Poco después, Luke se durmió llorando. El rey Edmund se escurrió fuera de la iglesia y volvió un poco más tarde con una manta y con Oswald pegado a sus talones. Dobló la manta para hacer un cojín y lo deslizó bajo la cabeza del durmiente.

Oswald bajó la mirada hacia Luke, angustiado, se sentó junto a Alan, pareció mantener durante un momento una lucha interna, y luego le cogió la mano izquierda.

—¿Qué le pasa a Luke? —preguntó asustado.

—Yo tampoco lo sé —tuvo que reconocer Alan—. Nunca lo había visto así. Y pensaba que aquí, en Helmsby, se encontraba mejor.

—Al principio era así —dijo el rey Edmund, y se sentó con ellos—, pero desde hace unos días gime mientras duerme. Contaba con que su serpiente se despertara pronto, pero no… con esto.

—¿Qué debo hacer, rey Edmund? ¿Encerrarlo? ¿Quién puede tener el valor de encerrar a una criatura que sufre tanto? Pero ¿qué pasará si no lo hago y hiere a alguien?

La puerta de la iglesia se abrió y sus otros tres compañeros entraron. En silencio se acercaron y se sentaron junto a ellos.

—Nos lo ha explicado el molinero —informó Godric.

—Su hermana está haciendo correr por el pueblo que Luke tiene al demonio en el cuerpo —susurró Wulfric.

—Naturalmente —murmuró Alan. Le preocupaba lo que podía pasar si los habitantes del pueblo se volvían contra Luke.

Simon no dejaba de lanzar miradas disimuladas a los siameses. Era evidente que le estaba dando vueltas a algo pero no se decidía a hablar. Finalmente fue Wulfric quien tomó la palabra:

—Nos quedaremos unos días más. Tampoco es que Henry nos esté esperando con urgencia. Ahora no es el momento más oportuno para partir.

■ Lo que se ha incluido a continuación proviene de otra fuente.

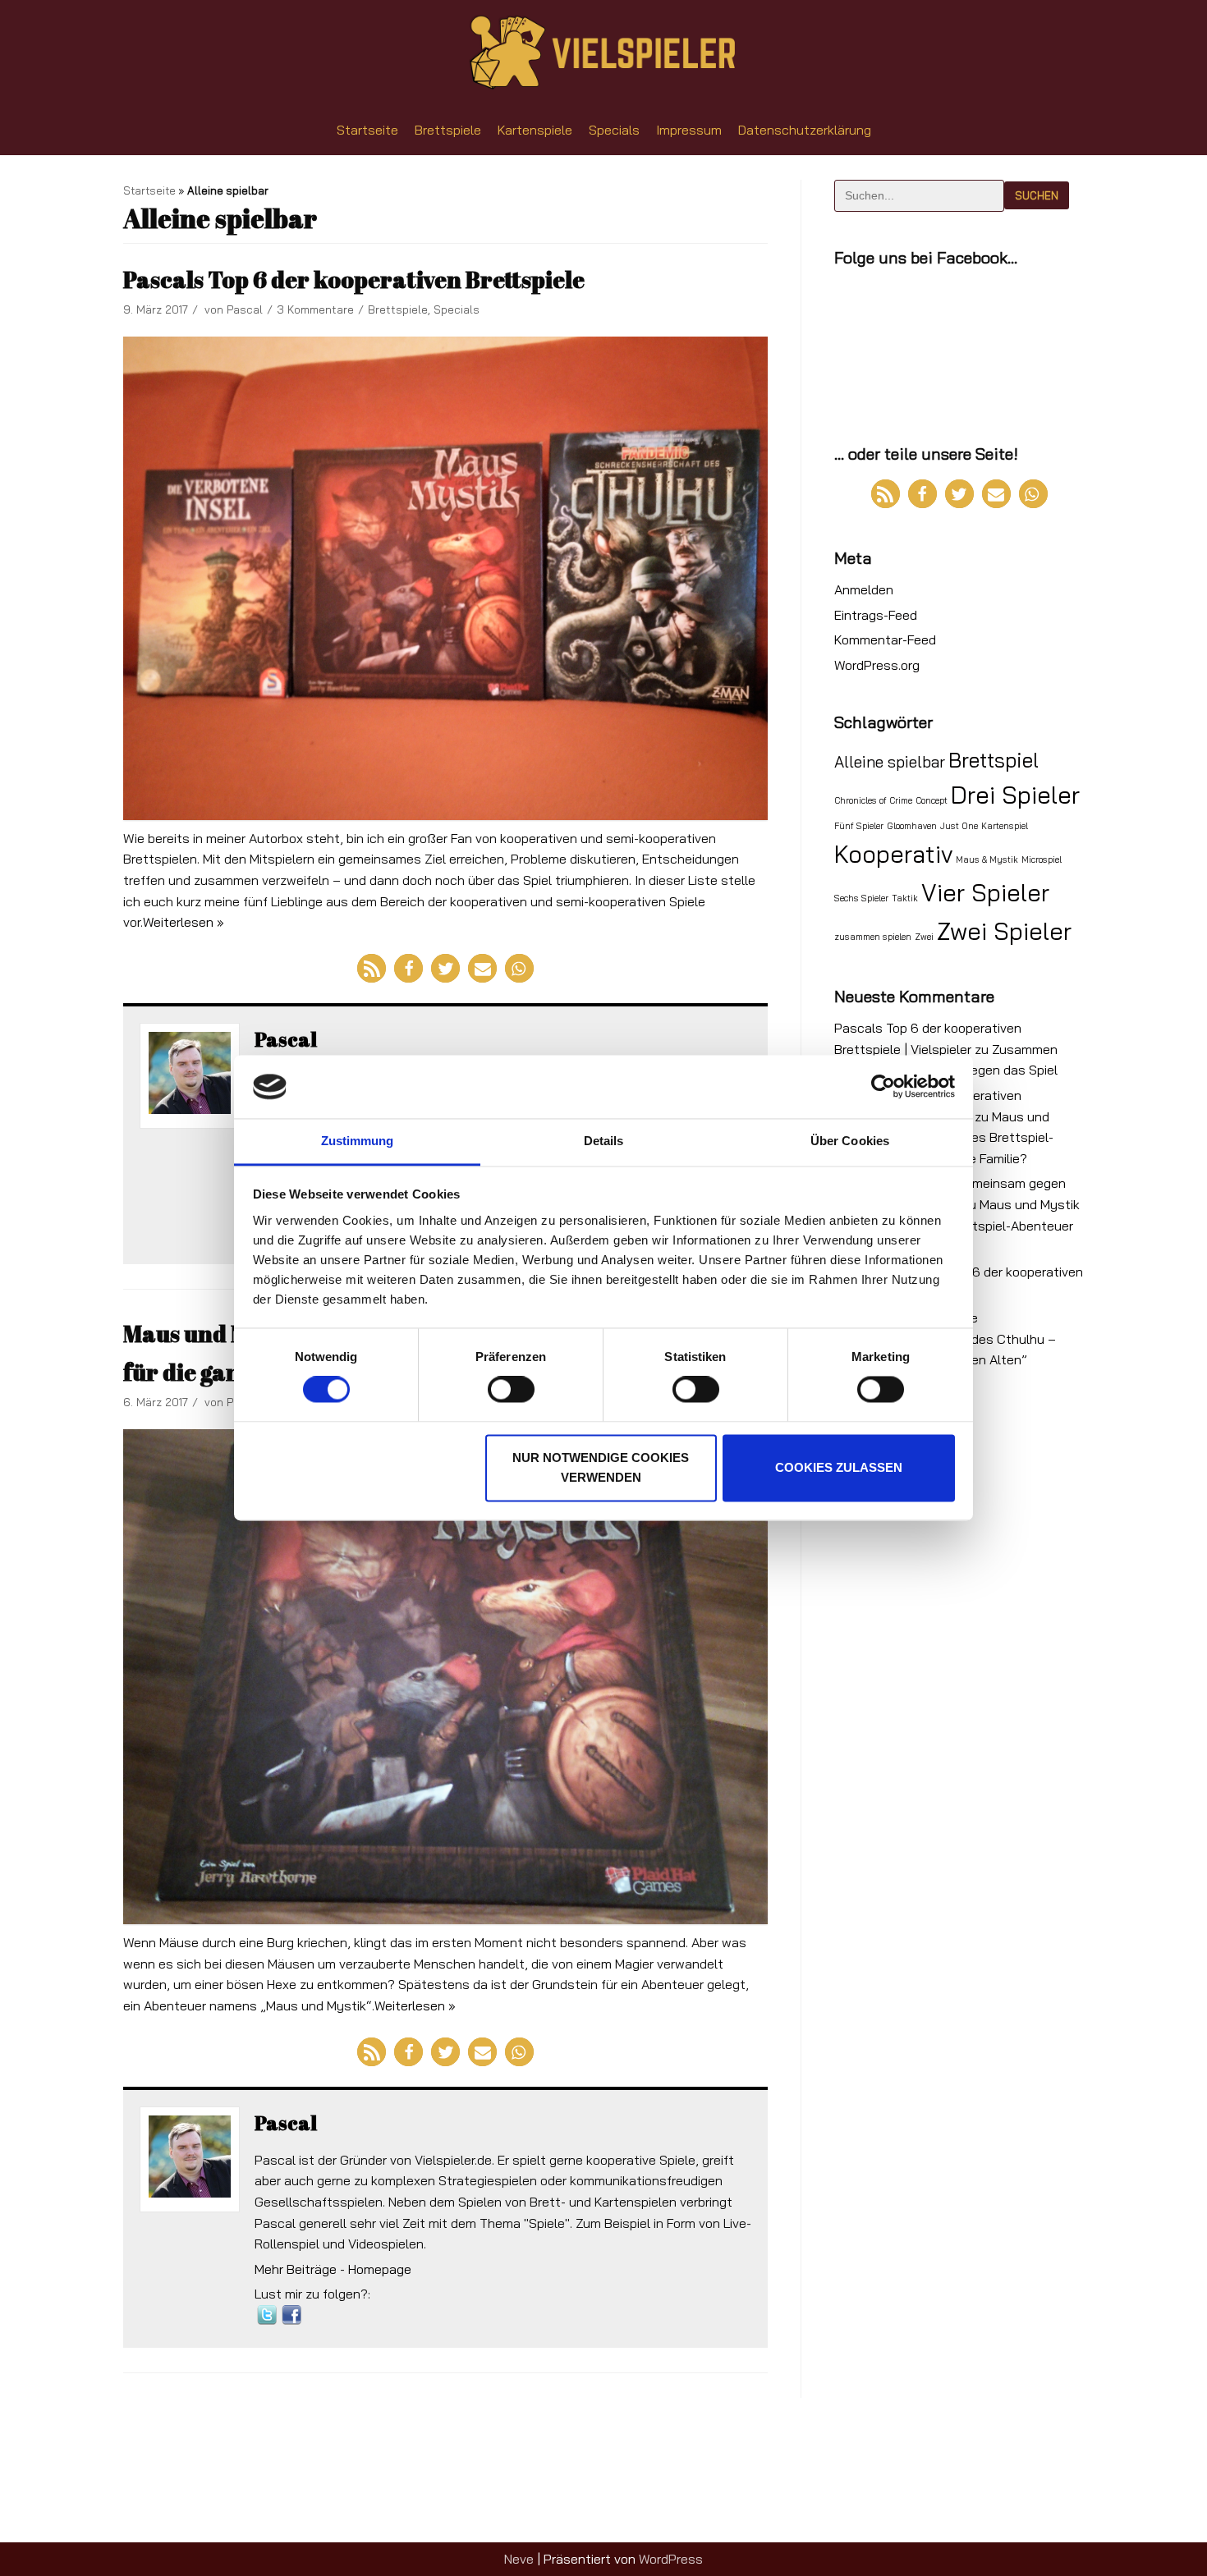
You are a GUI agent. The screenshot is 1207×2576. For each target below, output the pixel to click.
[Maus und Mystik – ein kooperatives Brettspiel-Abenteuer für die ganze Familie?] (445, 1677)
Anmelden (863, 589)
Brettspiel (993, 759)
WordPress (671, 2559)
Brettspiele (448, 129)
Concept (932, 800)
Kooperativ (893, 854)
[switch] (511, 1390)
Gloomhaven (912, 826)
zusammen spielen (872, 936)
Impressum (689, 129)
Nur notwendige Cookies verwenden (600, 1467)
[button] (371, 968)
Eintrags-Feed (875, 615)
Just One (959, 826)
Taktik (905, 898)
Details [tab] (604, 1141)
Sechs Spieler (861, 898)
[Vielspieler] (603, 52)
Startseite (367, 129)
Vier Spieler (985, 892)
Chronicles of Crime (873, 800)
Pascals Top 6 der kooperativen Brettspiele (354, 279)
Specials (614, 129)
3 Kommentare (315, 309)
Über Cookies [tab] (849, 1141)
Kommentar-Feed (885, 639)
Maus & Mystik (987, 859)
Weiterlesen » (183, 922)
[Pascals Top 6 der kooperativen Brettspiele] (445, 578)
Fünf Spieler (858, 826)
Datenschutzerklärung (804, 129)
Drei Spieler (1015, 794)
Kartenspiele (535, 129)
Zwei (924, 936)
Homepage (379, 2269)
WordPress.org (877, 665)
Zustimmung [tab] (357, 1141)
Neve (519, 2559)
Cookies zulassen (838, 1467)
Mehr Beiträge (296, 2269)
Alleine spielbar (889, 762)
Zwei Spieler (1004, 931)
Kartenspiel (1004, 826)
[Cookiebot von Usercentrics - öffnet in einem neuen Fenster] (883, 1087)
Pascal (245, 309)
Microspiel (1041, 859)
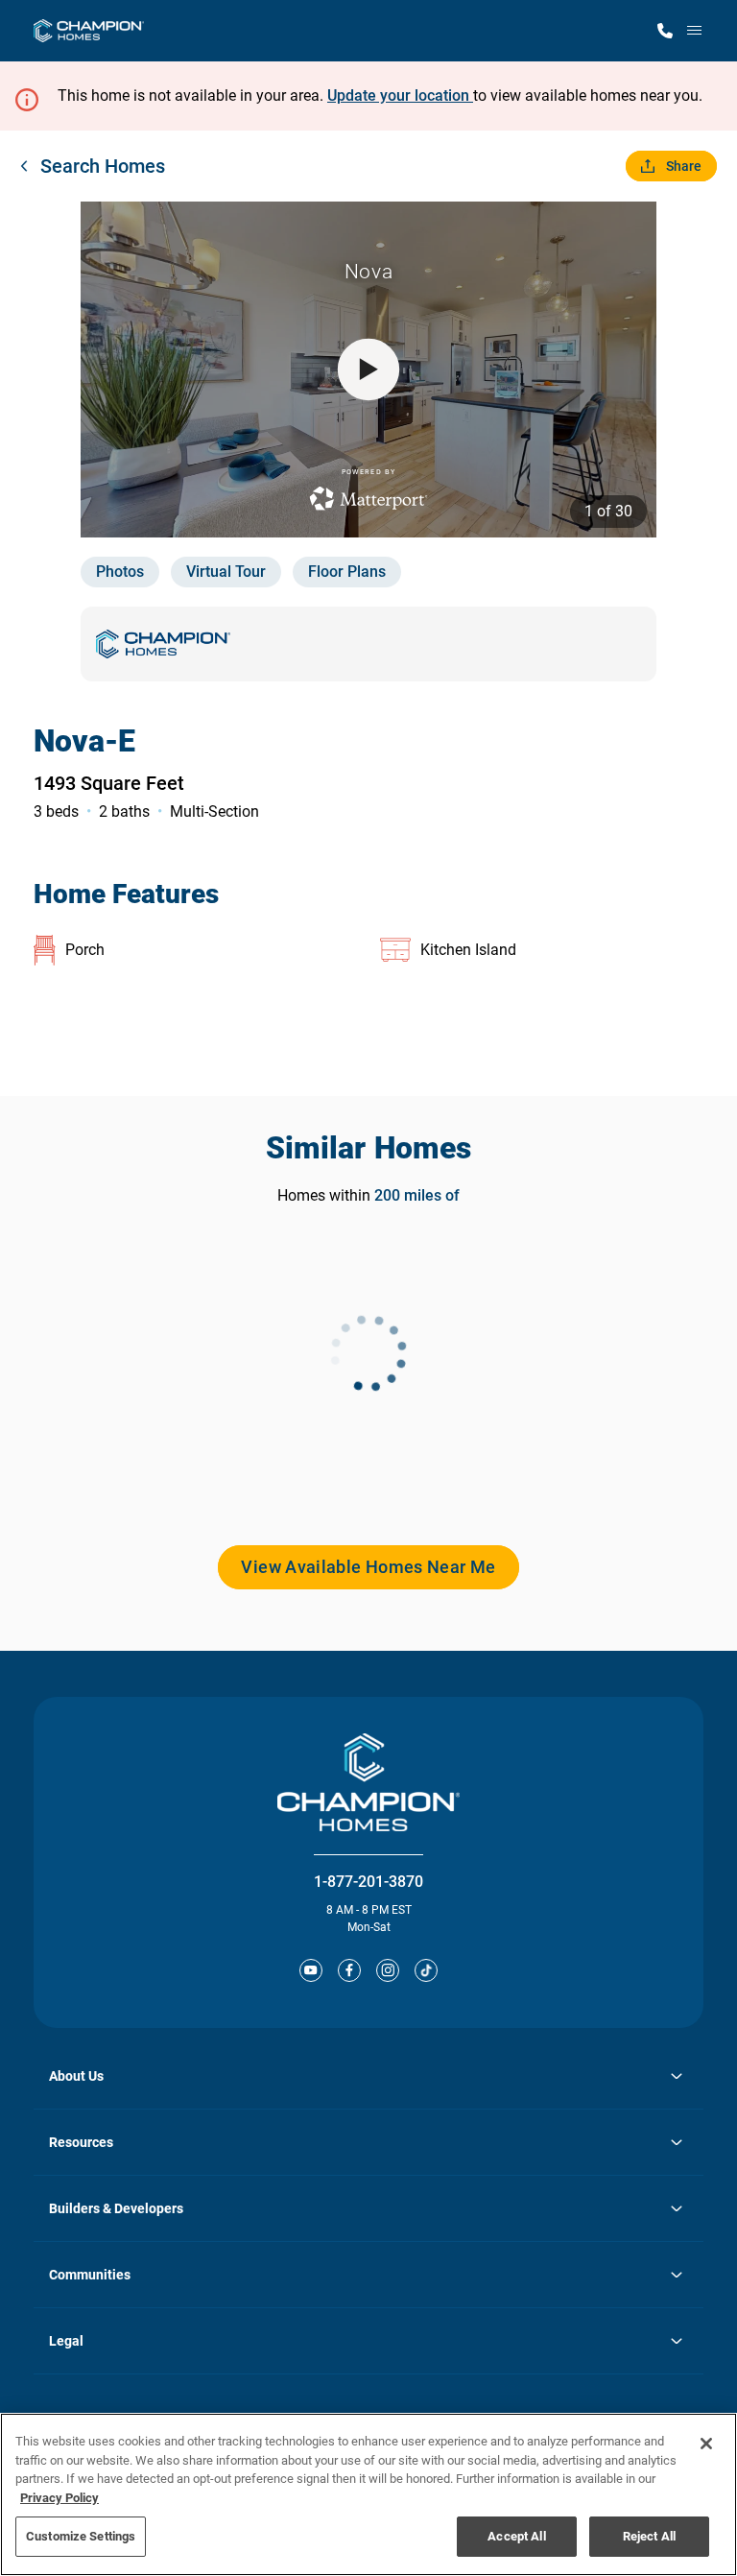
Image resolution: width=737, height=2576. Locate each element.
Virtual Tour (226, 571)
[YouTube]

Wulfric no había conseguido ocultar del todo su decepción. De hecho su primera intención era salir al día siguiente.

Alan sacudió la cabeza.

—No deberíais cambiar vuestros planes. —Miró a Simon—. Cuando fuiste a ver a Stephen para mediar en favor de Henry, no tenía realmente claro el alcance de lo que estabas haciendo. Es posible que Stephen te haya perdonado que te presentaras como portavoz de su rival; pero hay otros que no son tan tolerantes. Tu tío Pembroke, por ejemplo. O su hijo, al que dejaste como un tonto en Westminster. ¿Qué ocurrirá si empiezan a pensar que tal vez no seas tan inofensivo como siempre habían creído?

—Pero Alan, no puedes esperar que salga corriendo solo porque mi repulsivo tío tal vez esté mal dispuesto hacia mí.

—No quiero que se enfurezca contra Helmsby y haga una matanza entre mis campesinos. Y aún menos que te descubra y haga Dios sabe qué contigo. —Y quería que Simon tuviera la oportunidad de hacer su camino al lado de Henry, pero esto se lo guardó para él—. Yo me ocuparé de Luke —le prometió—. No lo perderé de vista, y en cuanto pueda lo llevaré con Josua ben Isaac. Si hay alguien que puede ayudar a Luke, es él.